By Susan LeDoux
Celebrate Recovery is a Christian 12-step program that relies on God rather than a vague “higher power,” to help with “hurts, habits and hang-ups,” not just drug or alcohol addiction.
Bill Gibbons, Discipleship and Leadership Development Pastor at Pearce Memorial Church works closely with two couples who “saw the vision of Celebrate Recovery and ran with it.” Local churches like Pearce, are embracing this faith-based ministry because it helps people become better Christians and overcome what may have a hold on their lives.
The Good News spoke with the couples (which we named “Joe and Sarah,” “Mark and Kathy”) as they spoke with, according to Gibbons, “courageous transparency” about their individual journeys.
Prior to starting Celebrate Recovery at Pearce, each reclaimed his/her life through a different 12-step program. Sarah said although it is great they could support each other as spouses, “it’s really important that both of us know we have to be on our own journey.”
She and her husband, Joe, shared a common struggle with alcohol, but stressed they were in different situations. Sarah had lost custody of her children during her battle with addiction.
They all dealt with denial.
“I was full of denial,” Sarah said. “I felt like, maybe I am an alcoholic, but let me just try to control my drinking. If I was controlling it, I wasn’t enjoying it. If I was enjoying it, I wasn’t controlling it.” Simply not drinking did not work. It was not until she entered a 12-step program that she regained control over her life.
“What was originally “perfect” in my mind is different from what I have today. I’m unbelievably happy and free from alcohol addiction.”
When Joe saw the change in his wife, he decided a 12-step program might work for him as well. He found his own program and began his separate journey to sobriety.
Although they support each other, Sarah said, “That’s really important that both know (our journeys must be separate). It’s great we’re here to support each other, but I have to be careful not to do things for him because if I say, ‘I think you need to pray more,” he thinks he already prays enough. I have to be okay with that. It’s not my job to fix him.” Likewise, his suggestion that she may need to call her sponsor may or may not go over like a lead balloon, depending on how she is feeling.

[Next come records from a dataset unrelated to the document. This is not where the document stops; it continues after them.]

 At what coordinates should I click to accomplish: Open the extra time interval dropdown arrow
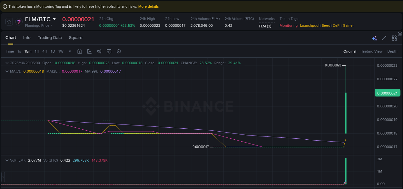click(70, 51)
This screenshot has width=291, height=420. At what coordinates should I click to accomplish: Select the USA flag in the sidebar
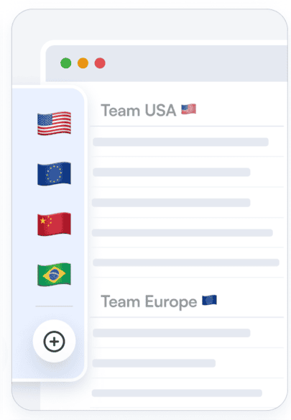(55, 123)
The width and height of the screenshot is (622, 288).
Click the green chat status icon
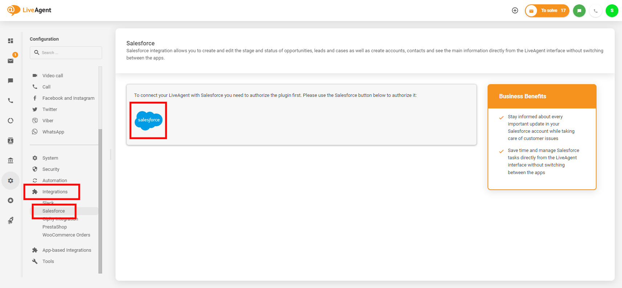coord(579,11)
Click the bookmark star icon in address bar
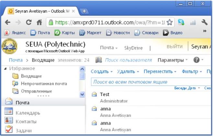The width and height of the screenshot is (213, 137). [x=169, y=22]
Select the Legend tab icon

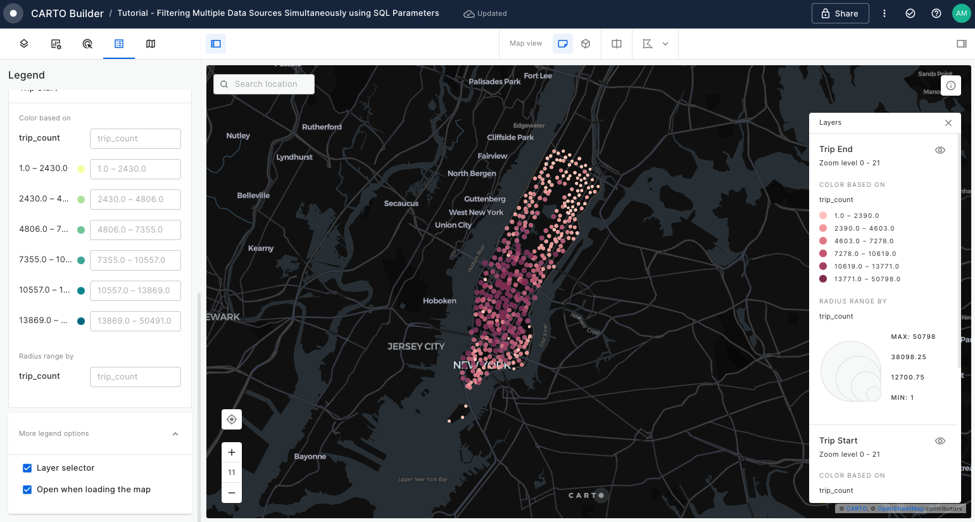point(119,44)
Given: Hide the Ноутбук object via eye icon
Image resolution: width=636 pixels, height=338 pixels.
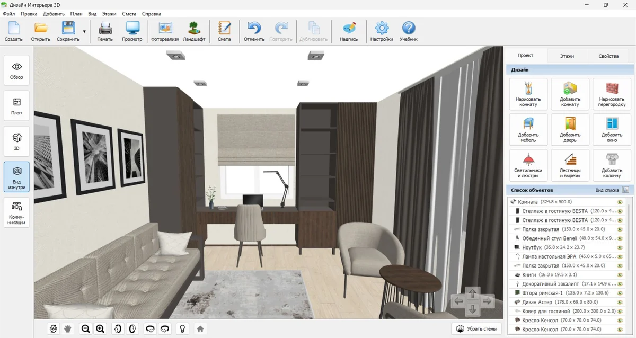Looking at the screenshot, I should [x=619, y=247].
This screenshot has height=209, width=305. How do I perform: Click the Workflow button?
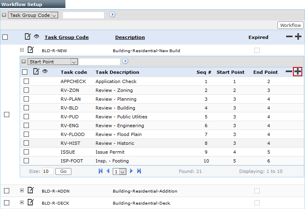pyautogui.click(x=290, y=25)
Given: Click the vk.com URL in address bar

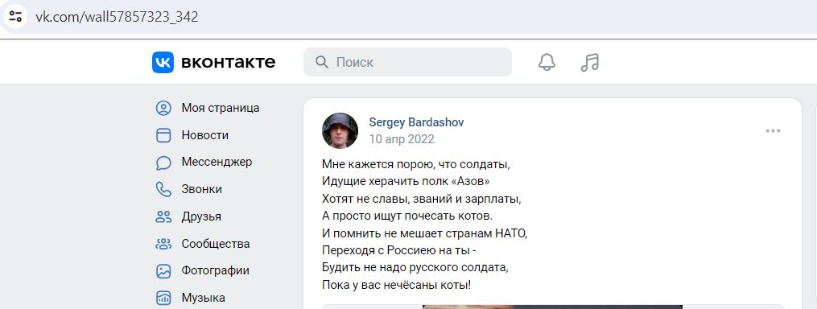Looking at the screenshot, I should (x=117, y=17).
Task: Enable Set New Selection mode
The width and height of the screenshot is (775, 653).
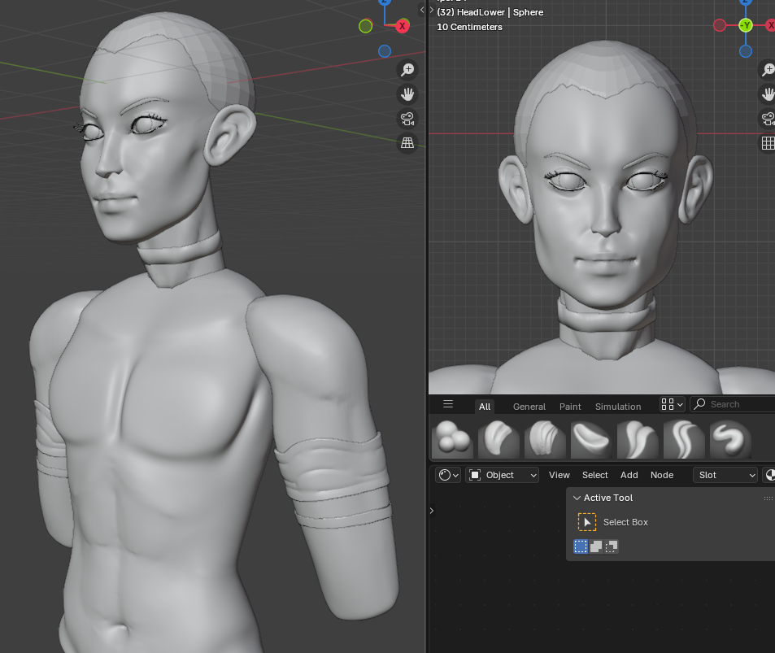Action: pos(581,546)
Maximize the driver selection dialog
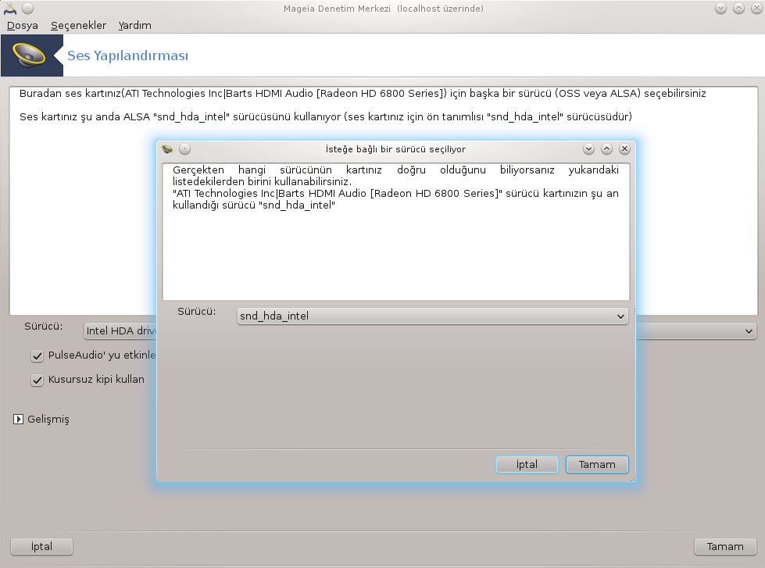 click(606, 148)
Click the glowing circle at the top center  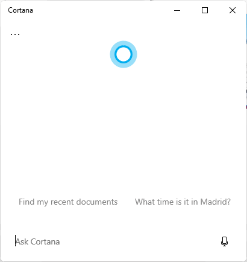(124, 54)
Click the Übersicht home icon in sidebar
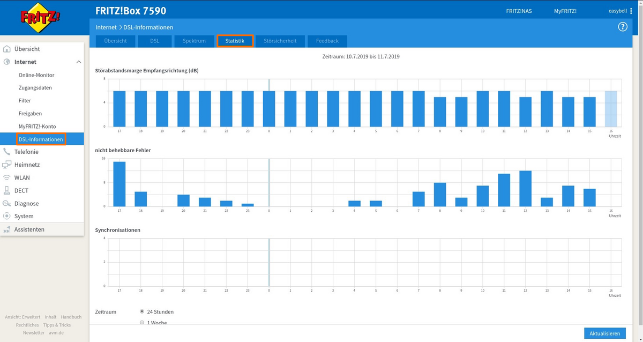This screenshot has width=643, height=342. click(x=7, y=49)
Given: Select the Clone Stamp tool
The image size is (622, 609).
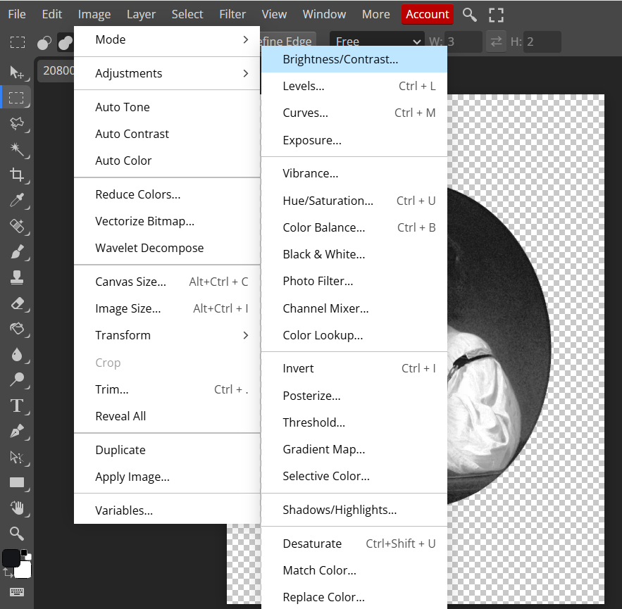Looking at the screenshot, I should pos(17,277).
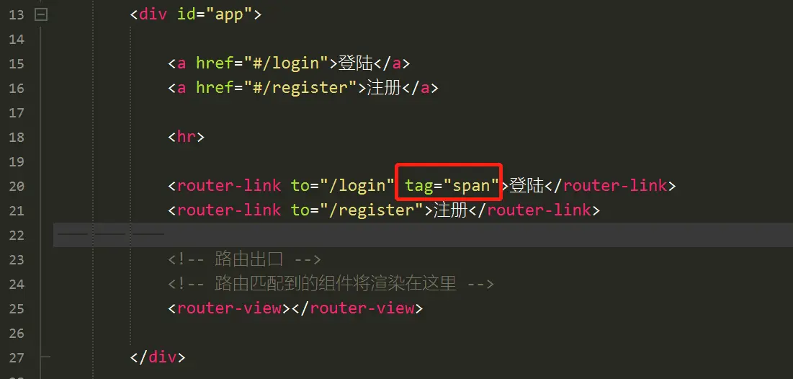This screenshot has width=793, height=379.
Task: Collapse the div app fold marker
Action: [41, 14]
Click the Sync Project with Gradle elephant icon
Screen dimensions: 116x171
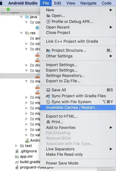[x=48, y=96]
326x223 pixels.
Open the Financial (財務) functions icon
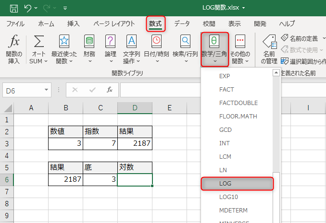(x=89, y=42)
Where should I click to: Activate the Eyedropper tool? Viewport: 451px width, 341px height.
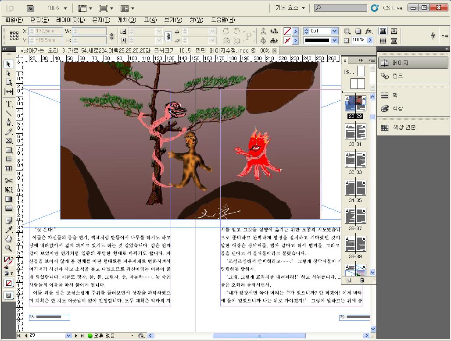click(8, 230)
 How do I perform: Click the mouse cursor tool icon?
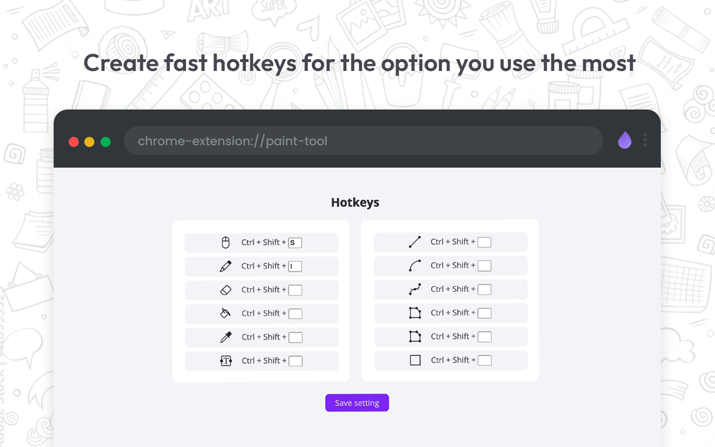(226, 242)
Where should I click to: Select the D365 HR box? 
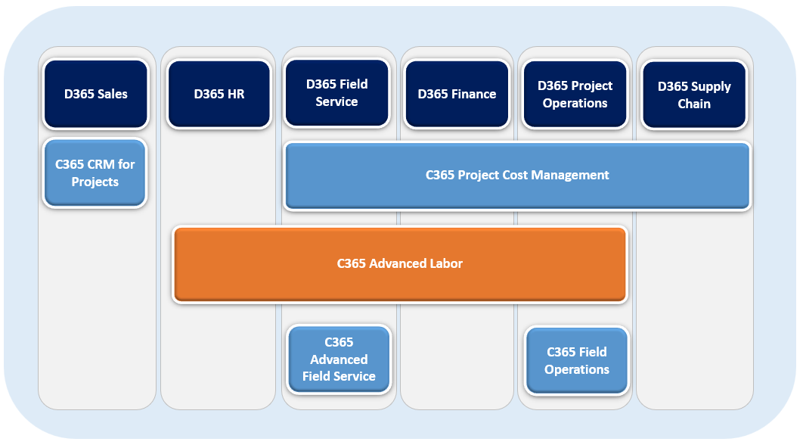(x=219, y=95)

When Kathy realized she was powerless over fear, anxiety, and perfectionism, she also turned to a 12-step program. She learned perfectionism and control were the coping strategies she had been using to make sense of her world.
And her world had its challenges. Her husband, Mark had been dealing unsuccessfully with sexual struggles throughout their marriage. He found his own 12-step program and finally won freedom from a 35-year battle.
“Not only did I find freedom from this thing,” he said, “but I found a relationship with Christ that I never had before. I’d always been a Christian, but struggled with God’s love, like it wasn’t super real. I believed in him and saw evidence of him around me in the beauty of creation, but I didn’t see a lot of evidence that he loved me. But through that program and the whole process, I did see that, and felt his love.”
Sometimes God brings us through trials for a purpose.
Kathy said she remembered sitting in the pew at Pearce when God placed it on her heart that she had to tell her story to someone.
“I did not want to do that. I felt I told enough people, but God kept reiterating that over and over again.” She and Mark decided to go to Pastor Roger Haskins and tell him they both are involved in 12-step programs, and that the church is often the least safe place for people to admit they were struggling. “Yet that’s what God called the church to be — the safe place, the hands and feet of God’s love,” Kathy said. ” Instead, it’s the place to wear masks.”
Pastor Roger embraced the idea of a Celebrate Recovery program. Soon both couples were off to Tennessee for training.
Celebrate Recovery is not only for drug or alcohol addictions. Rather, it is a 12-step program to free people from whatever holds them back from becoming the men and women God created them to be. Our addictions, like our idols, can take many forms. As Kathy stressed, Celebrate Recovery can be for anyone.
Since all four of them continue in their separate 12-step programs, could Celebrate Recovery be the only 12-step program for a person struggling with “hurts, habits, and hang-ups?”
Yes, they said. However, some people may need to attend a meeting daily, or in Sarah’s case, two to three a day. The Celebrate Recovery program includes 12-step studies in addition to the general meeting open to all on Wednesday evenings.
Pastor Bill Gibbons explained Celebrate Recovery is one of several “journey” groups (other churches may call them “small” groups) at Pearce involved with worship, community, and service. Leading Celebrate Recovery is how these couples serve.
The 12-step study included in Celebrate Recovery is gender specific — men with men on Mondays, women with women on Thursdays. The study groups are closed to new people until the members complete the study. Leaders from previous studies will then lead new 12-step studies. Having accountability partners keeps members close.
Joe said, “The first three steps sum it up: ‘I can’t,’ ‘God can,’ and ‘I will let him’ All we have to do is turn to him. It’s a process, and we won’t end up in some perfect Nirvana. We will find redemption.”